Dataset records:
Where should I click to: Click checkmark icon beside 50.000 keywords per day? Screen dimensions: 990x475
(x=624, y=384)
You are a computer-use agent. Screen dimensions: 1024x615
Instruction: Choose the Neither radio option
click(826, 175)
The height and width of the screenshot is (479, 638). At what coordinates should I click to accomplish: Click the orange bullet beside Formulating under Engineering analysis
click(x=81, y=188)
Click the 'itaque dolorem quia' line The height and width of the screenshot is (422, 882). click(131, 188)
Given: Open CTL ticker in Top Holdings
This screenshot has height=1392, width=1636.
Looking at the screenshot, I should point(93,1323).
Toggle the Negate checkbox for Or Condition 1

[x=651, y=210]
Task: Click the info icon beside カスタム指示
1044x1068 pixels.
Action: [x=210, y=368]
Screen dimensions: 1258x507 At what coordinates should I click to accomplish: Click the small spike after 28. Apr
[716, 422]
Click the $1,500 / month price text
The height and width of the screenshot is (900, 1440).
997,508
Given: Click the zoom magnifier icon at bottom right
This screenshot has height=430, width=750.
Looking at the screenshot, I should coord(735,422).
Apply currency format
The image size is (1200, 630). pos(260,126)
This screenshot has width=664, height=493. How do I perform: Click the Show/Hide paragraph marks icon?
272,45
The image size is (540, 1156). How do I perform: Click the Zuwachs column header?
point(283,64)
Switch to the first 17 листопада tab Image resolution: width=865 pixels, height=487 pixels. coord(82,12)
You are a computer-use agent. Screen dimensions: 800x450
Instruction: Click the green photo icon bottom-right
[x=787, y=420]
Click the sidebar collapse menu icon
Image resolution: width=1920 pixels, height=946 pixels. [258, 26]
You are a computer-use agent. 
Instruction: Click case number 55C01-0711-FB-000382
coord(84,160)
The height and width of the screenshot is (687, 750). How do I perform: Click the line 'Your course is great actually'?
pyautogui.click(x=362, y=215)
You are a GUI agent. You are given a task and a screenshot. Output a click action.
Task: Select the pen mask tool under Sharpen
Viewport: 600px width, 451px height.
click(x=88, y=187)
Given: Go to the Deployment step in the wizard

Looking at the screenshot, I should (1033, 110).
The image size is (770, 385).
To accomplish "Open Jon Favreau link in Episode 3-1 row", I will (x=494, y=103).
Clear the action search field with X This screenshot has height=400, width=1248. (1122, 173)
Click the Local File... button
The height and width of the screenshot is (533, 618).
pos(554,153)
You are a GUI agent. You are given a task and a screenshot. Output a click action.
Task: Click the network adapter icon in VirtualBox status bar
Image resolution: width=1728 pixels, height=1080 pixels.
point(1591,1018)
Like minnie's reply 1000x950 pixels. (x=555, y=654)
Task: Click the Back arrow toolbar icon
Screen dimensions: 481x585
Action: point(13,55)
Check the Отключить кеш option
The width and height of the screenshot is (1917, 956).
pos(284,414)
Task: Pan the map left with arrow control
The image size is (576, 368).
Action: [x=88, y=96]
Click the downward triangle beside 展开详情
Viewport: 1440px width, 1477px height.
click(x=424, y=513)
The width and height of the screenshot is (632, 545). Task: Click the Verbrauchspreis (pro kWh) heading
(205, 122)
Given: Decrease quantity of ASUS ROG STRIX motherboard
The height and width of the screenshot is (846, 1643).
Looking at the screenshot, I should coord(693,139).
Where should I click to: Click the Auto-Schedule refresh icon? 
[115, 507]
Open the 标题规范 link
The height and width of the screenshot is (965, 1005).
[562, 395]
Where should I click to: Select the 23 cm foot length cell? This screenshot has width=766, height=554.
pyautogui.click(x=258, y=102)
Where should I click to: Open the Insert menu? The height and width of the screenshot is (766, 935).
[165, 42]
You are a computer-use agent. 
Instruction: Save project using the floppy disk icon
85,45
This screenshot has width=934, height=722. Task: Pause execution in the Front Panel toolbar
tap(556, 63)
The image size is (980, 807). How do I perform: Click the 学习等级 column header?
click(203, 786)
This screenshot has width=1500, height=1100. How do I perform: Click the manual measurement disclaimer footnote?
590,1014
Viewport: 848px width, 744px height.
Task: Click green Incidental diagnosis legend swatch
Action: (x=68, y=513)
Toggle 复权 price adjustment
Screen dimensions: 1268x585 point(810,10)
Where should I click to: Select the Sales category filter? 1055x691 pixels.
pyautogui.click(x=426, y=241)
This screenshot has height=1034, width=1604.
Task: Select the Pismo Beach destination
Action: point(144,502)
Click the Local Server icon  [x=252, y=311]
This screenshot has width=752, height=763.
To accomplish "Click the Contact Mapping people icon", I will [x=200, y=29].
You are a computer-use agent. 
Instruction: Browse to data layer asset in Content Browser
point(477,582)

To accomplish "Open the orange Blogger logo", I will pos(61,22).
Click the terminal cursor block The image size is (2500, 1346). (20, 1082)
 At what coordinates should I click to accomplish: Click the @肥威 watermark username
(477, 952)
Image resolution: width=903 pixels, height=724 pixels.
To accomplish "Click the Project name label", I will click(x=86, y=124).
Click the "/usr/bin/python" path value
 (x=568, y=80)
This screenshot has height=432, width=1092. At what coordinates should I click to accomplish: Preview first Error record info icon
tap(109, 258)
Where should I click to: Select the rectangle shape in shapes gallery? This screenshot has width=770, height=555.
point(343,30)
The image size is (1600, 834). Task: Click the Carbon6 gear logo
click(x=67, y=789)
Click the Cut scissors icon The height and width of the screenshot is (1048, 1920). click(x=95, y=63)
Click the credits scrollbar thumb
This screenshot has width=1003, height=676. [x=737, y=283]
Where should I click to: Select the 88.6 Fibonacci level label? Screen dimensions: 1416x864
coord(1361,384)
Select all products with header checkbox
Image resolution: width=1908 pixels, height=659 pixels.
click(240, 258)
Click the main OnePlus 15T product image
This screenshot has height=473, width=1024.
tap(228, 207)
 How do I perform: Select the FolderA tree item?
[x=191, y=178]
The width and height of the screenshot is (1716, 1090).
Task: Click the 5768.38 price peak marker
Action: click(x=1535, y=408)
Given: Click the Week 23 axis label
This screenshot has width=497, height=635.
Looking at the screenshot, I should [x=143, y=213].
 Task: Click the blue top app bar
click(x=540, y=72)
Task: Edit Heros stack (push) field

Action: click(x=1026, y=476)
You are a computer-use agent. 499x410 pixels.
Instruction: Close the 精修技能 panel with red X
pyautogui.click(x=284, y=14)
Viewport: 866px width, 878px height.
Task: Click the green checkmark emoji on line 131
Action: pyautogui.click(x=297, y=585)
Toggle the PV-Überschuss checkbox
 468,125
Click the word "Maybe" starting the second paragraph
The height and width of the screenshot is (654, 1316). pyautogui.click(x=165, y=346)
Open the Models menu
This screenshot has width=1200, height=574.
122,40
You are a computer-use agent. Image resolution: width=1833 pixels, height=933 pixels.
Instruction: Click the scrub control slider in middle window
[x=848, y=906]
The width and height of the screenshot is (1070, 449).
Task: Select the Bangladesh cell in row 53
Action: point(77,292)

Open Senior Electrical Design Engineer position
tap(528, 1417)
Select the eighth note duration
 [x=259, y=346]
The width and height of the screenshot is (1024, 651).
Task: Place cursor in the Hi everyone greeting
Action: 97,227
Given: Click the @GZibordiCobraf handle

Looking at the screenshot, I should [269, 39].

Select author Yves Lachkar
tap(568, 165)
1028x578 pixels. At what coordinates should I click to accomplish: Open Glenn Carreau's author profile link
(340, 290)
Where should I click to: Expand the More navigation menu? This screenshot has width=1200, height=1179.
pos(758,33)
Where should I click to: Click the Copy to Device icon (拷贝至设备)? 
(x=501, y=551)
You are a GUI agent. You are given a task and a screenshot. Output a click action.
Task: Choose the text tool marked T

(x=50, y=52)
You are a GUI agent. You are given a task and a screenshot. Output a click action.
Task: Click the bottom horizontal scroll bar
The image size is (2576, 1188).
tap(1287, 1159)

YOUR OBJECTIVE:
Reproduce the material from the line with "The height and width of the screenshot is (687, 750)." up to and including the line with "Like minnie's reply", keeping every line identical.

FINAL RESULT:
The height and width of the screenshot is (687, 750). How do I perform: Click the line 'Your course is great actually'?
pyautogui.click(x=362, y=215)
You are a GUI agent. You are given a task and a screenshot. Output a click action.
Task: Select the pen mask tool under Sharpen
Viewport: 600px width, 451px height.
click(x=88, y=187)
Given: Go to the Deployment step in the wizard

Looking at the screenshot, I should (1033, 110).
The image size is (770, 385).
To accomplish "Open Jon Favreau link in Episode 3-1 row", I will (x=494, y=103).
Clear the action search field with X This screenshot has height=400, width=1248. (1122, 173)
Click the Local File... button
The height and width of the screenshot is (533, 618).
pos(554,153)
You are a GUI agent. You are given a task and a screenshot. Output a click action.
Task: Click the network adapter icon in VirtualBox status bar
Image resolution: width=1728 pixels, height=1080 pixels.
point(1591,1018)
Like minnie's reply 1000x950 pixels. (x=555, y=654)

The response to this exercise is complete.